Directions for this task >>
Return every line of the entries that includes the word "button".

Source material START

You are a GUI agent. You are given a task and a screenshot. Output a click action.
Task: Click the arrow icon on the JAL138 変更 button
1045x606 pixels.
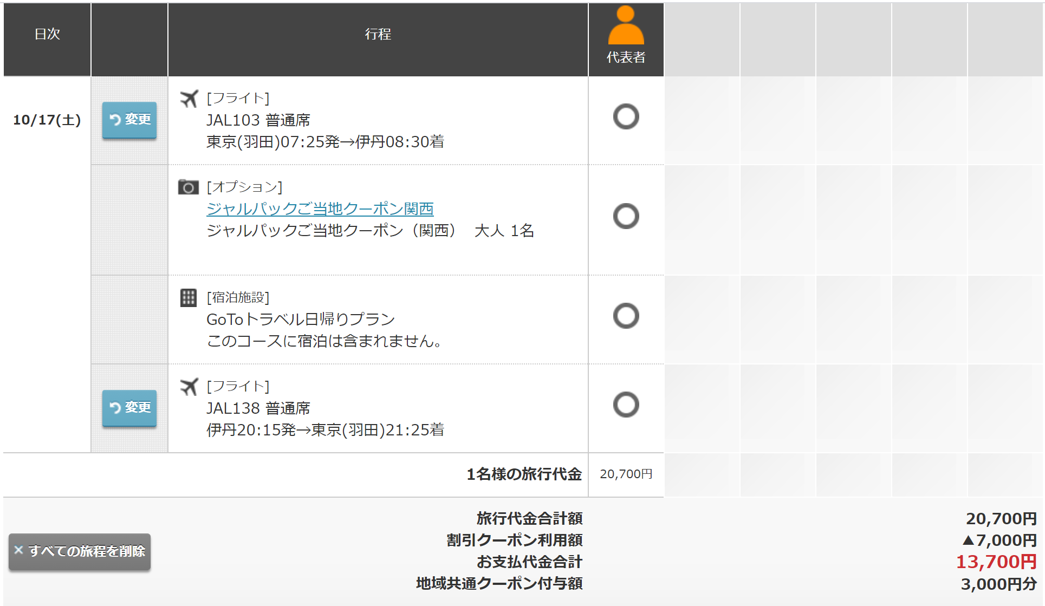115,407
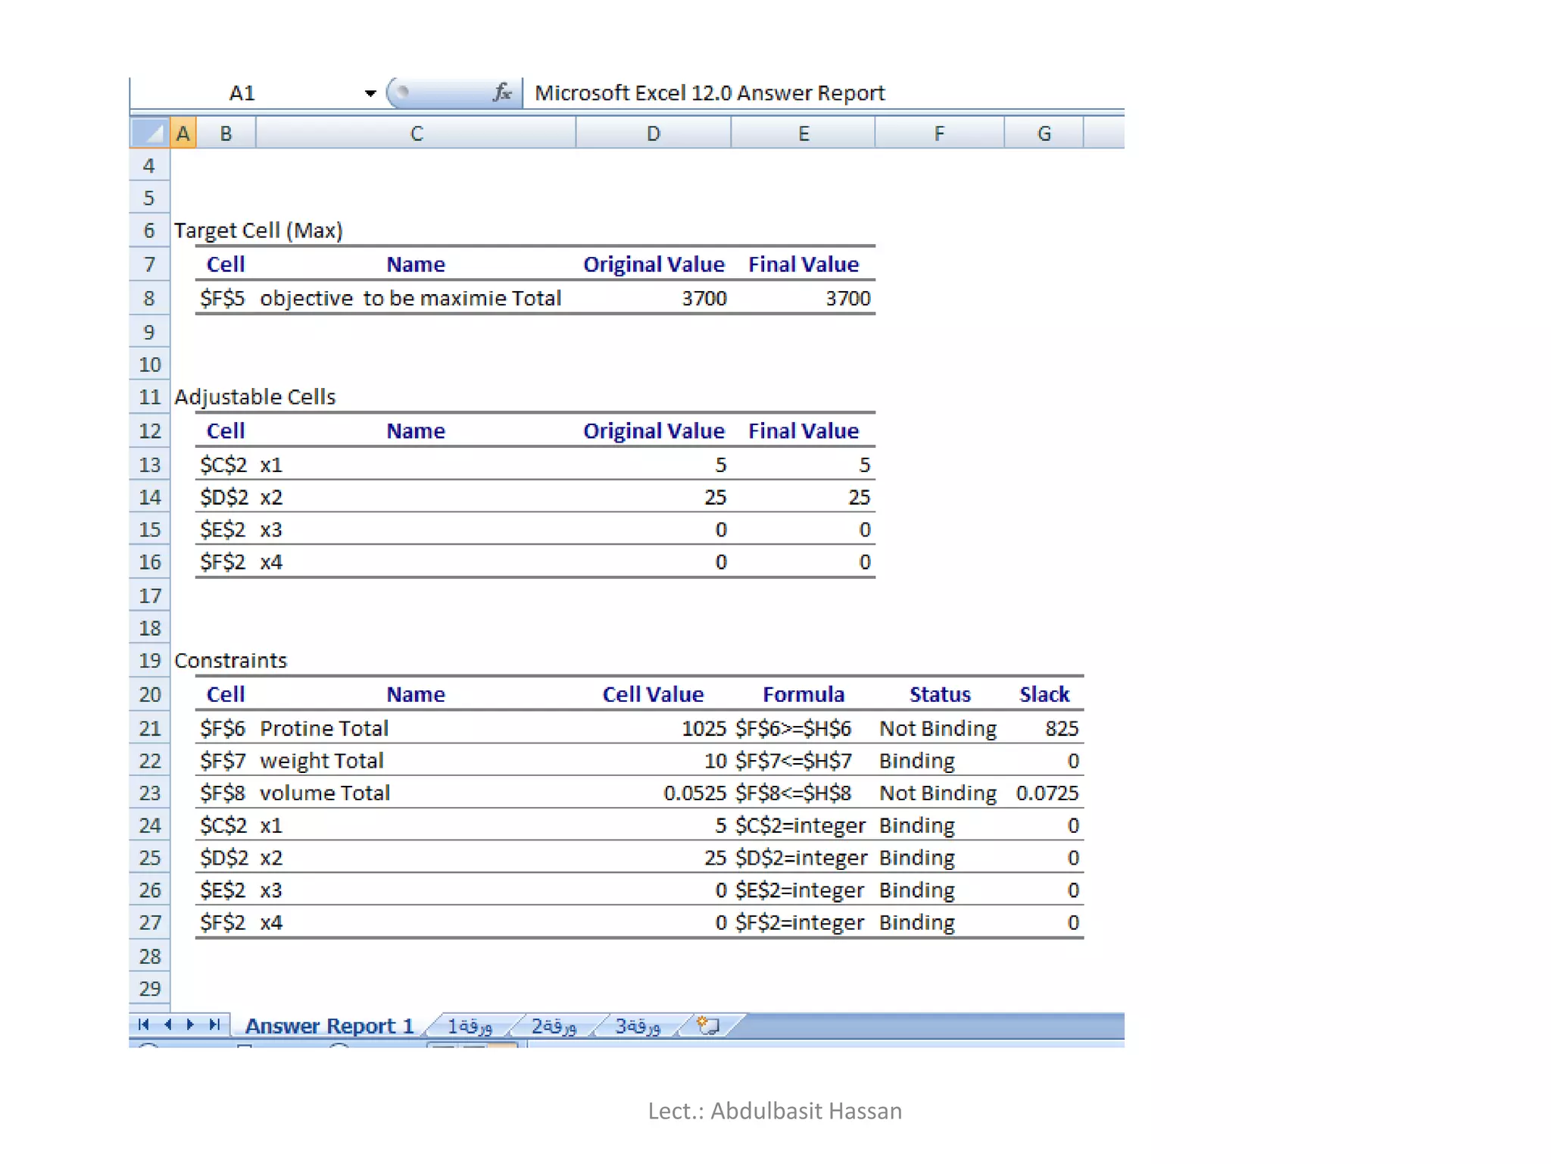Click the fx insert function icon
This screenshot has width=1551, height=1164.
(x=502, y=92)
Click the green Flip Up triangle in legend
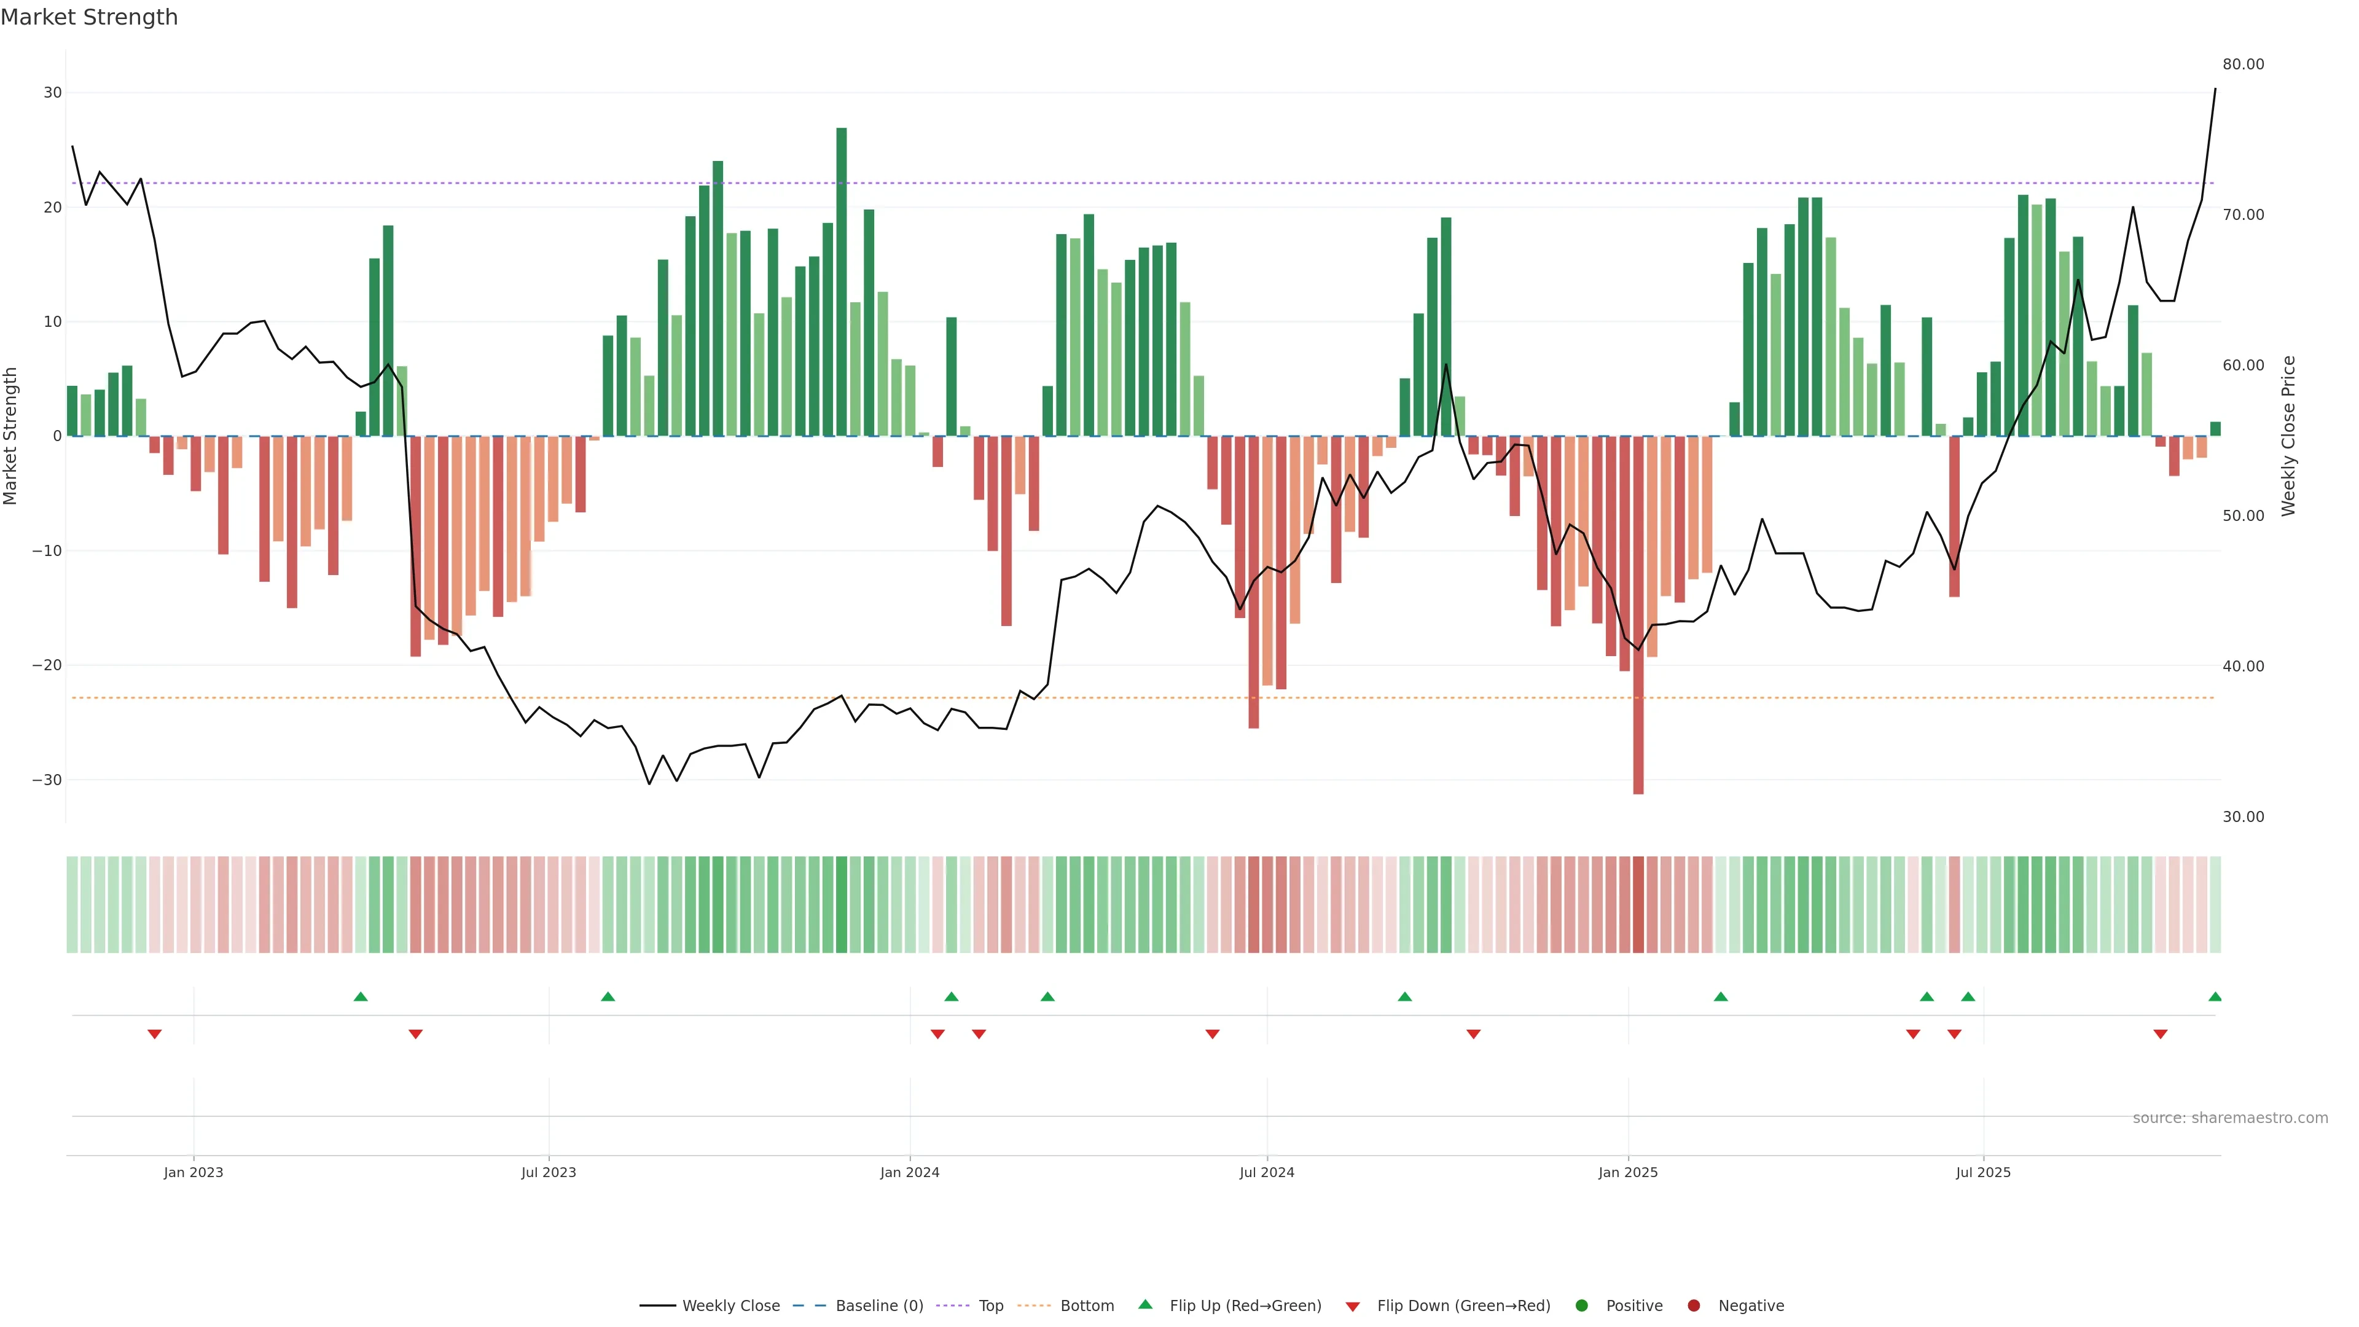Screen dimensions: 2359x1327 (x=1145, y=1304)
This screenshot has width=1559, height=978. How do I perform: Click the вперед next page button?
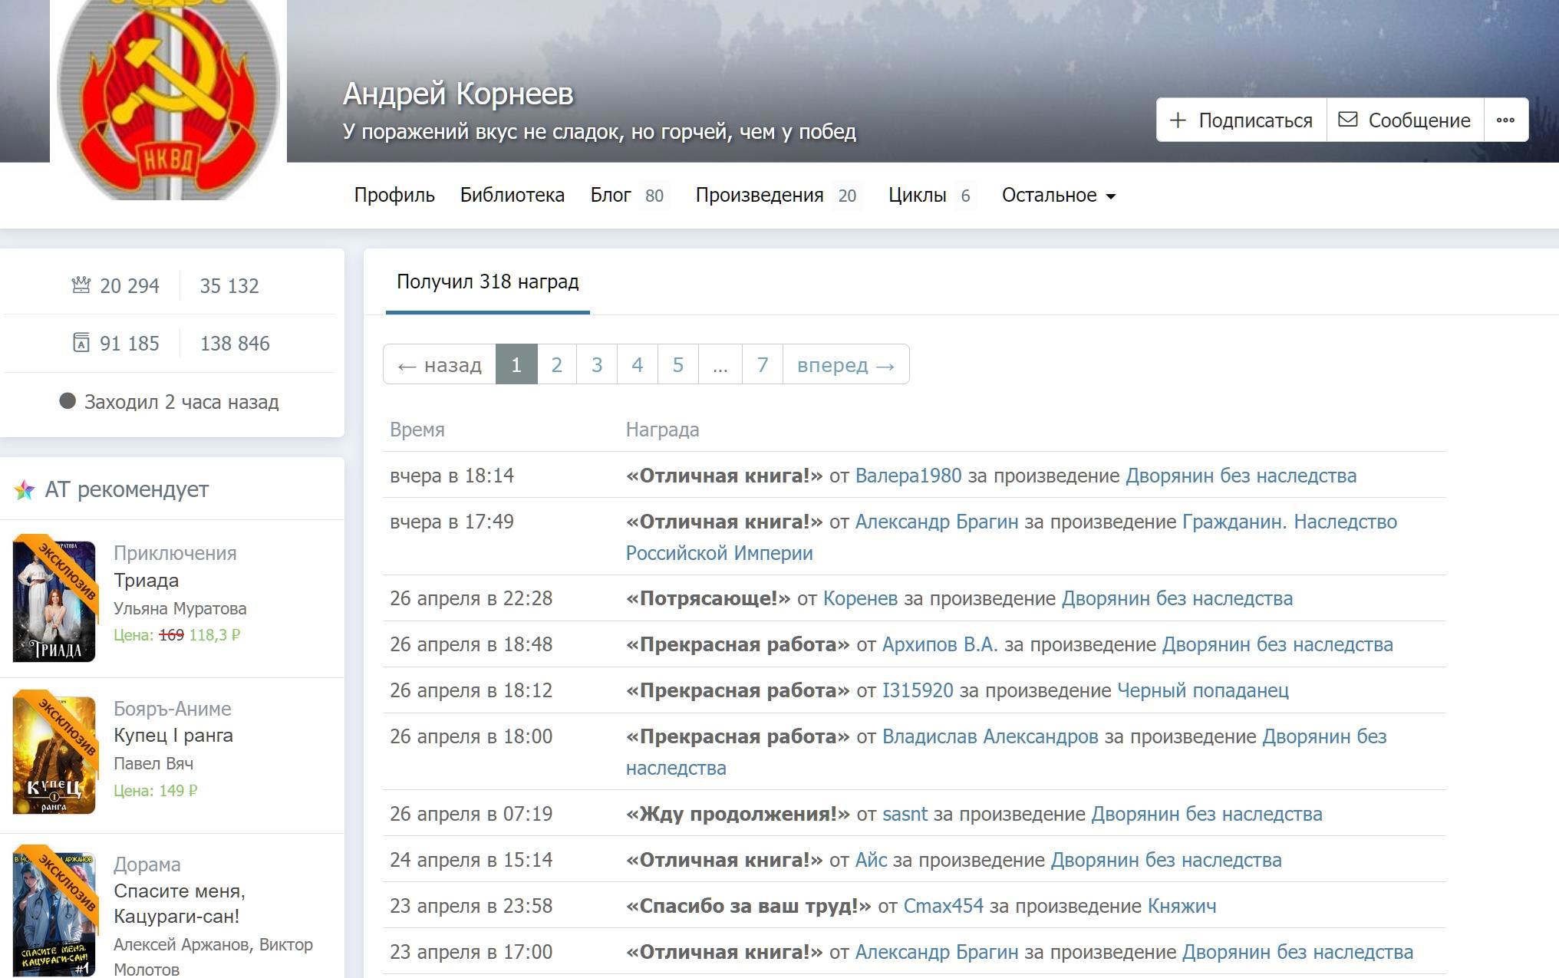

Source material END

Response to this task >>
Task: Click the arrow icon on the JAL138 変更 button
This screenshot has width=1559, height=978. How do I perform: Click the вперед next page button?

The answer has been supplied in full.